STEM editor: Francesca Farina
The human brain has a remarkable capacity to learn from feedback. During daily life as we interact with our environment the brain processes the consequences of our actions, and uses this ‘feedback’ in order to update its stored representations or ‘blueprints’ for how to perform certain behaviours optimally. This learning-by-feedback process occurs regardless of whether we are consciously aware of it or not.
The more interesting implication of this process is that the brain can also ‘learn from itself’, forming the basis of the ‘neurofeedback’ phenomenon.
Basically, if we stick an electrode on the head to record the brain’s electrical rhythms (or ‘waves’), the brain can learn to change the rhythm simply by watching feedback displayed on a computer screen. Because we know that the presence of particular types of brain rhythms can be beneficial or detrimental depending on the context and the task being performed, the ability to volitionally change them may have useful applications for enhancing human performance and treating pathological patterns of brain activity.

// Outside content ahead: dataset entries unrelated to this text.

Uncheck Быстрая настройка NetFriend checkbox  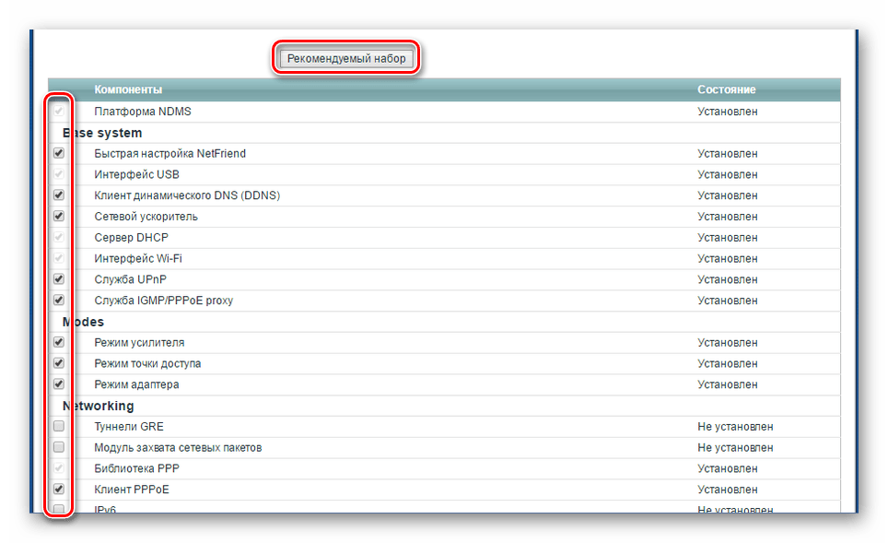coord(59,153)
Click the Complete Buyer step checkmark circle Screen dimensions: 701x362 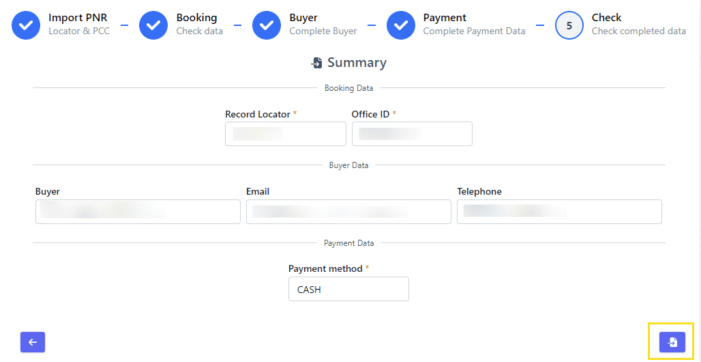point(267,25)
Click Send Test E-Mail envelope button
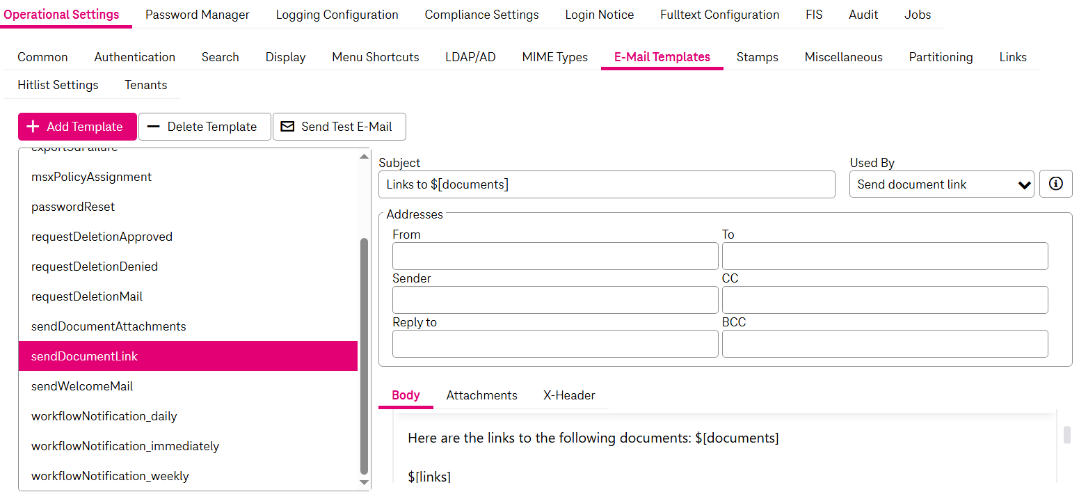The height and width of the screenshot is (492, 1079). point(339,127)
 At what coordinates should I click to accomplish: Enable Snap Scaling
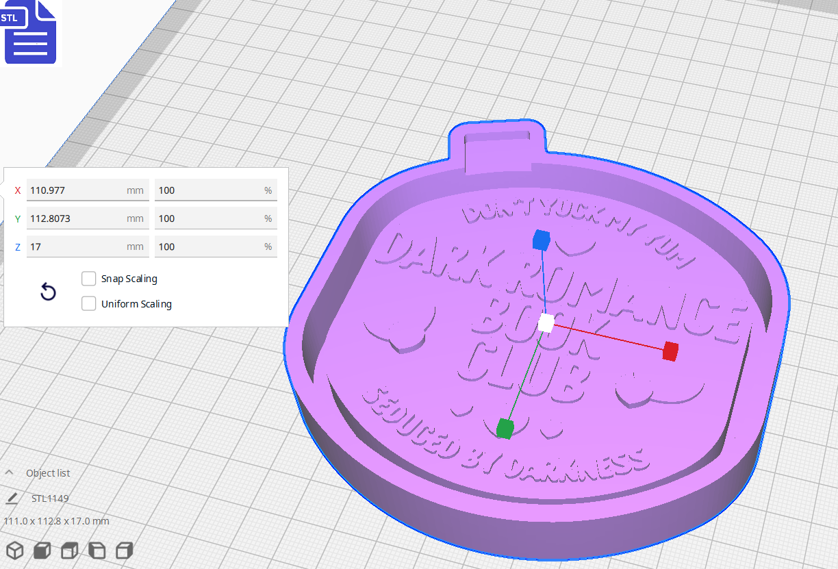(88, 278)
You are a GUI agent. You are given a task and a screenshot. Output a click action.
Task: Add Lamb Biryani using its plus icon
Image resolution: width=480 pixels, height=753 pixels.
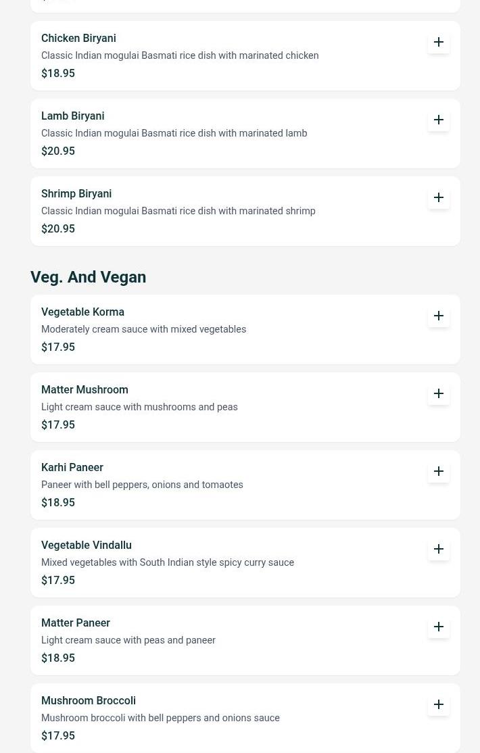pyautogui.click(x=439, y=120)
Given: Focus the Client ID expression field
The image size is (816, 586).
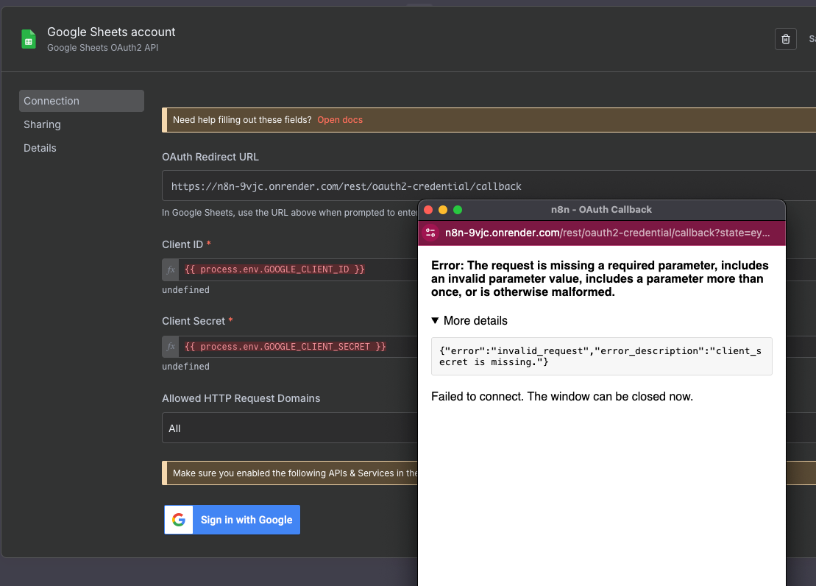Looking at the screenshot, I should tap(294, 269).

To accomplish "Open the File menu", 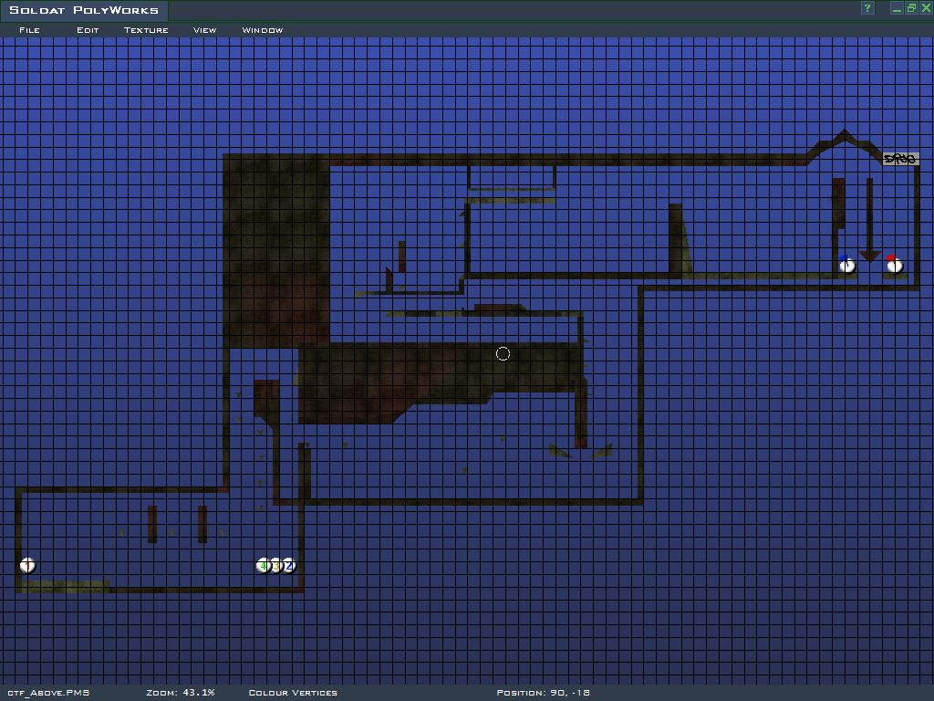I will (29, 30).
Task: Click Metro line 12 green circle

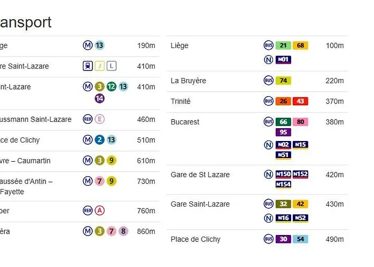Action: (111, 87)
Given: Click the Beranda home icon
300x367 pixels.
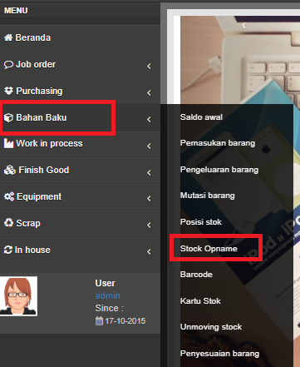Looking at the screenshot, I should tap(8, 37).
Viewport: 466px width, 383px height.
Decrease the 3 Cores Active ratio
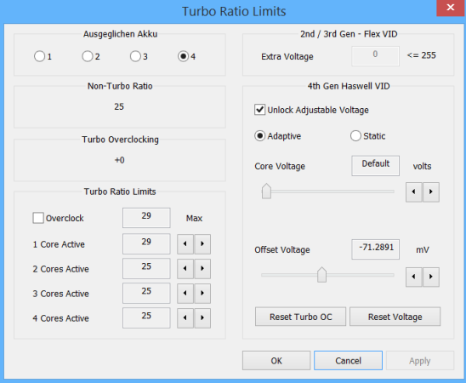(x=185, y=293)
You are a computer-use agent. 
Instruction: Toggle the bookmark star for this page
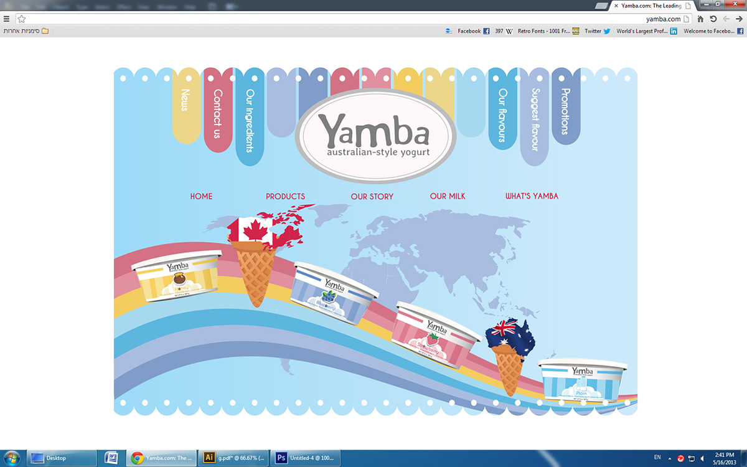point(21,18)
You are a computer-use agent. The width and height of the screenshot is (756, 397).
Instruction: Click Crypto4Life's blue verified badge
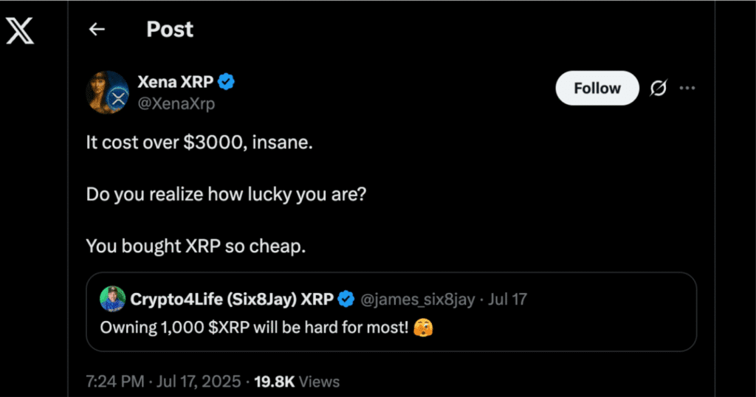click(x=346, y=300)
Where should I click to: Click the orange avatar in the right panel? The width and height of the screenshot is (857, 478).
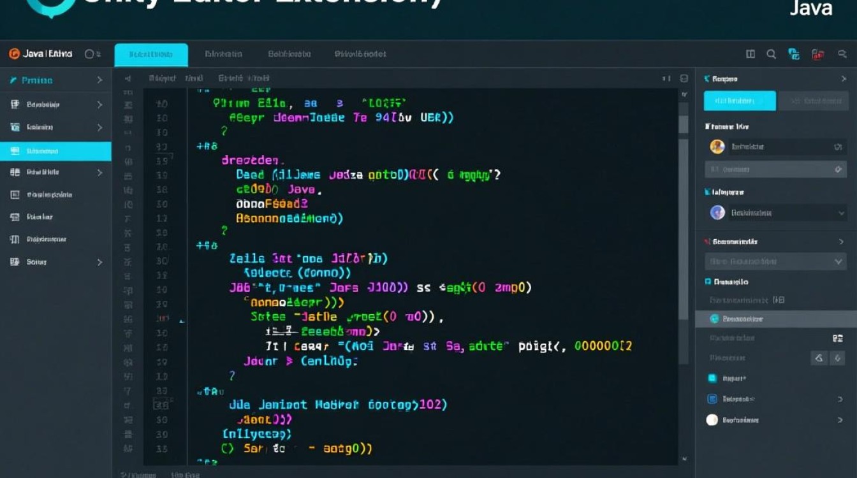[x=717, y=147]
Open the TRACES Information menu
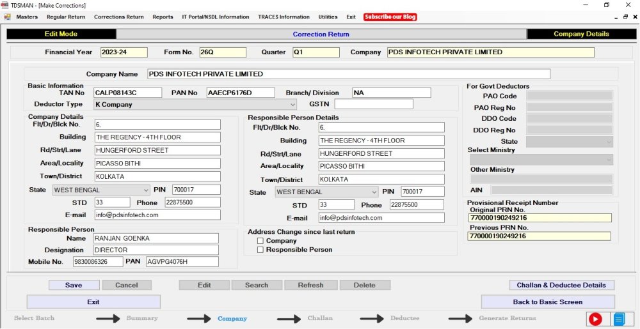The image size is (640, 329). tap(284, 17)
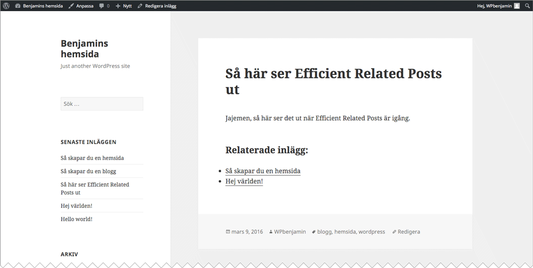Screen dimensions: 533x268
Task: Open Anpassa customizer
Action: pyautogui.click(x=81, y=6)
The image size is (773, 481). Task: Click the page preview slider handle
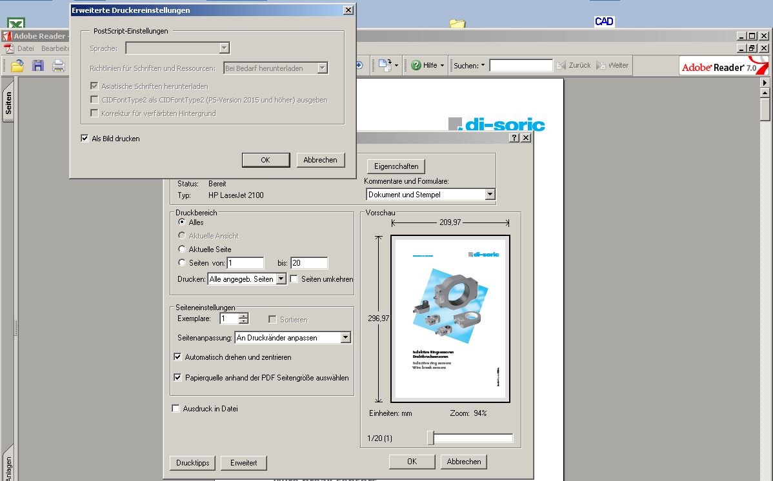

In recent years neurofeedback has, however, earned itself a bad reputation in scientific circles. This is mainly due to the premature commercialisation of the technique, which is now being ‘sold’ as a treatment for clinical disorders – for which the research evidence is currently still lacking – and even for home use to alleviate symptoms of stress, migraine, depression, anxiety, and essentially any other complaint you can think of! The problem with all of this is that we, as scientists, understand very little about the brain rhythms in the first place; Where do they come from? What do they mean? Are they simply a by-product of other ongoing brain processes, or does the rhythm itself set the ‘state’ of a particular brain region, enhancing or inhibiting its processing capabilities?
In my own research, I am currently working towards bridging this gap, by trying to make the connection between fundamental brain mechanisms, behaviours, and their associated electrical rhythms or brain ‘states’.
By training people to put their brain into different ‘states’, we were – for the first time – able to glimpse how brain rhythms directly influence these states in humans. We focused on the motor cortex, the part of the brain that controls movement, because there is a vast ongoing debate in the literature concerning whether changing the state of this region has implications for movement rehabilitation following stroke or other brain injury. Some argue that if the motor cortex is in a more ‘excitable’ state, traditional stroke rehabilitation therapies have enhanced effectiveness, compared to when the same region is more ‘inhibited’. Brain stimulation directly targeting the motor cortex has been used in the past in an attempt to achieve this more plastic, excitable state, but with mixed success and small effects that have proven difficult to reproduce.
In our investigation we used brain stimulation in a non-traditional way to achieve robust bidirectional changes in the state of the motor cortex. Transcranial magnetic stimulation (TMS) can be used to measure the excitability (state) of the motor system. By applying a magnetic pulse to the skull over the exact location in the brain that controls the finger, a response can be measured in finger muscles that is referred to as a motor-evoked potential (MEP). The size of the MEP tells us how excitable the system is. We developed a form of neurofeedback training where the size of each MEP was displayed to participants on screen, and they were rewarded for either large, or small MEPs by positive auditory feedback and a dollar symbol. This type of neurofeedback mobilizes learning mechansims in the brain, as participants develop mental strategies and observe the consequences of their thought processes upon the state of their motor system. Over a period of 5 days, participants were able to make their MEPs significantly bigger or smaller, by changing the excitatory/inhibitory state of the motor cortex.
Our next question was, how exactly is this change of state being achieved in the brain? Are electrical brain rhythms changing in the motor cortex to mediate the changing brain state? Using this new tool to change brain state experimentally, we asked participants to return for one final training session, this time while we recorded their brain rhythms (using EEG) during the TMS-based neurofeedback. This revealed that when the motor cortex was more excitable, there was a significant local increase in high frequency (gamma) brainwaves (between 30-50Hz). By contrast, higher alpha waves (8-14Hz) were associated with a more ‘inhibited’ brain state, but were not as influential in setting the excitability of the motor cortex as the gamma waves
The implications of these findings are twofold. Firstly, having a tool to robustly change the excitatory/inhibitory balance of the motor cortex gives us experimental control over this process, and thus opens several doors for new fundamental scientific research into the neural mechanisms that determine the state of the motor system. Secondly, this approach may have future clinical potential, as a non-invasive and non-pharmacological way to ‘prime’ the motor cortex in advance of movement rehabilitation therapy, by putting the brain in a state that is more receptive to re-learning motor skills. As the training is straightforward, pain free and enjoyable for the participant, we believe that this approach may pave the way for a new wave of research using neurofeedback in place of traditional electrical brain stimulation, as a scientific tool and an adjunct to commonly used stroke rehabilitation practices.